--- Jobs ---
1. Translate into Spanish this sentence from the curriculum introduction below: "The standards for success varied with the experiment."
2. Reproduce the passage in the curriculum introduction below from "This project is about" up to and including "Hayden, p. 6)".

--- Page excerpt ---
====
Peter N. Herndon
Introduction
. This curriculum unit is designed for ninth-grade World History students; it is intended to take up ten to fifteen class periods. One goal of this project is to increase students’ awareness and interest in the practical idealism of men and women of the past.
From its inception, America has been pictured as the “promised land.” Any road map reveals the idealistic aspirations of the founders of such places as Jerusalem Corners, New York, or Promise City, Iowa. Freeway exits in the Golden State reveal places such as Elysian Valley and Arcadia. New Hope, Pennsylvania, and Eden, Virginia as well as our own New Haven, Connecticut reflect Columbus’ claim to have discovered a “new heaven” and a “new earth.” There is an image of paradise illustrated in Puritan sermons, early corporate towns and land speculators’ maps.
This project is about dedicated idealists who regarded the New World as a potential paradise, and who believed that this potential could best be realized through collective organization. In the eighteenth and nineteenth centuries several hundred groups planned and set up model communities in the United States. The approaches were as diverse as they were imaginative; the problems to overcome were immense. The standards for success varied with the experiment. Nathaniel Hawthorne, who lived at the Brook Farm community, provides one statement of purpose:
‘My best hope was, that, between theory and practice, a true and available mode of life might be struck out; and that, even should we ultimately fail, the months or years spent in the trial would not have been wasted, either as regarding passing enjoyment, or the experience which makes men wise.’ (Quoted in Hayden, p. 6)
Robert Owen had higher hopes:
‘I am come to this country to introduce an entire new system of society; to change it from an ignorant, selfish system to an enlightened social system which shall gradually unite all interests into one, and remove all causes for contest between individuals.’ (Quoted in Melville, p. 34)
====
--- Entries ---
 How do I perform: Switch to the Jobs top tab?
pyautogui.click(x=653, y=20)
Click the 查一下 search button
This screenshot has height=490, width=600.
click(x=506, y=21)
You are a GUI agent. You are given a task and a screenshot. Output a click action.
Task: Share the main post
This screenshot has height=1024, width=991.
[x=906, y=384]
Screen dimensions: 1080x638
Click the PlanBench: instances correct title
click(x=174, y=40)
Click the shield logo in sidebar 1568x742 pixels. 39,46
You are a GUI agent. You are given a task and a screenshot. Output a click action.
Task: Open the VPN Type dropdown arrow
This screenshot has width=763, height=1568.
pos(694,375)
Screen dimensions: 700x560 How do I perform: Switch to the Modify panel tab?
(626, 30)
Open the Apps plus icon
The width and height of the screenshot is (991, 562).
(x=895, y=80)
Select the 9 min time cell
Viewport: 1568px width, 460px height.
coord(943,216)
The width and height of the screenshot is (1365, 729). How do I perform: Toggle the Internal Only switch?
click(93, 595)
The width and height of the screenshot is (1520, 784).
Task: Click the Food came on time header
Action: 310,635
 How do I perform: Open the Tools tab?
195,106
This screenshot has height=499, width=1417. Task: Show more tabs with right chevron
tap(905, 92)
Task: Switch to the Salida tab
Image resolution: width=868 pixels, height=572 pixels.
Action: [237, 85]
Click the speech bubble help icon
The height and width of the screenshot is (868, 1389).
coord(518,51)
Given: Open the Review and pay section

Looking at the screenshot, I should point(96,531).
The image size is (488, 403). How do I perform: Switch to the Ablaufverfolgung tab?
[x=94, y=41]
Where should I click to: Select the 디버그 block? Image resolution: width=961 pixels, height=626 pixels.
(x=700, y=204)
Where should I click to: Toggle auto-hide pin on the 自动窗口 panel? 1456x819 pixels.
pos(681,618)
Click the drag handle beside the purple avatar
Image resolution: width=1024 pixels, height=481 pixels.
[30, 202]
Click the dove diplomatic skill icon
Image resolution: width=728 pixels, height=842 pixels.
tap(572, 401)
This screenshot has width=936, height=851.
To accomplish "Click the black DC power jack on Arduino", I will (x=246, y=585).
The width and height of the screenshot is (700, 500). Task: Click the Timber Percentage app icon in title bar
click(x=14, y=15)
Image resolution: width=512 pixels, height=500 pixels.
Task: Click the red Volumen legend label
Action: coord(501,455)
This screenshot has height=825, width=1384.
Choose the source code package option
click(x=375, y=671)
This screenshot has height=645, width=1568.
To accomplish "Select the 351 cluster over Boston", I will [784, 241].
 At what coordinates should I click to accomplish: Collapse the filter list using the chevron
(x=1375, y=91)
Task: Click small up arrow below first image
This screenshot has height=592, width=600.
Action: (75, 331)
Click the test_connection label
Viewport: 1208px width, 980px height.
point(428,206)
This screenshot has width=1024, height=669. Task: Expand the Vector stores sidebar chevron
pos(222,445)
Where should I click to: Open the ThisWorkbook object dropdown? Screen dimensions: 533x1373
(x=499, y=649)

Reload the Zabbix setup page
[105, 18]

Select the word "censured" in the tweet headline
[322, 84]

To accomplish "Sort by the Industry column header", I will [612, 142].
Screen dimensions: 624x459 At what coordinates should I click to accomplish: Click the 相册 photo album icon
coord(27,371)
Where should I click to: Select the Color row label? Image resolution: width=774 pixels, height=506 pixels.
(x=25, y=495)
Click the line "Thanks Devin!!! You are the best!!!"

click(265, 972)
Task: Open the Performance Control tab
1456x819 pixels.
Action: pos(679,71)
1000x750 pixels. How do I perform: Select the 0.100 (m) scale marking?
====
--- Complete answers ---
1. Los criterios de éxito variaban según el experimento.

2.
This project is about dedicated idealists who regarded the New World as a potential paradise, and who believed that this potential could best be realized through collective organization. In the eighteenth and nineteenth centuries several hundred groups planned and set up model communities in the United States. The approaches were as diverse as they were imaginative; the problems to overcome were immense. The standards for success varied with the experiment. Nathaniel Hawthorne, who lived at the Brook Farm community, provides one statement of purpose:
‘My best hope was, that, between theory and practice, a true and available mode of life might be struck out; and that, even should we ultimately fail, the months or years spent in the trial would not have been wasted, either as regarding passing enjoyment, or the experience which makes men wise.’ (Quoted in Hayden, p. 6)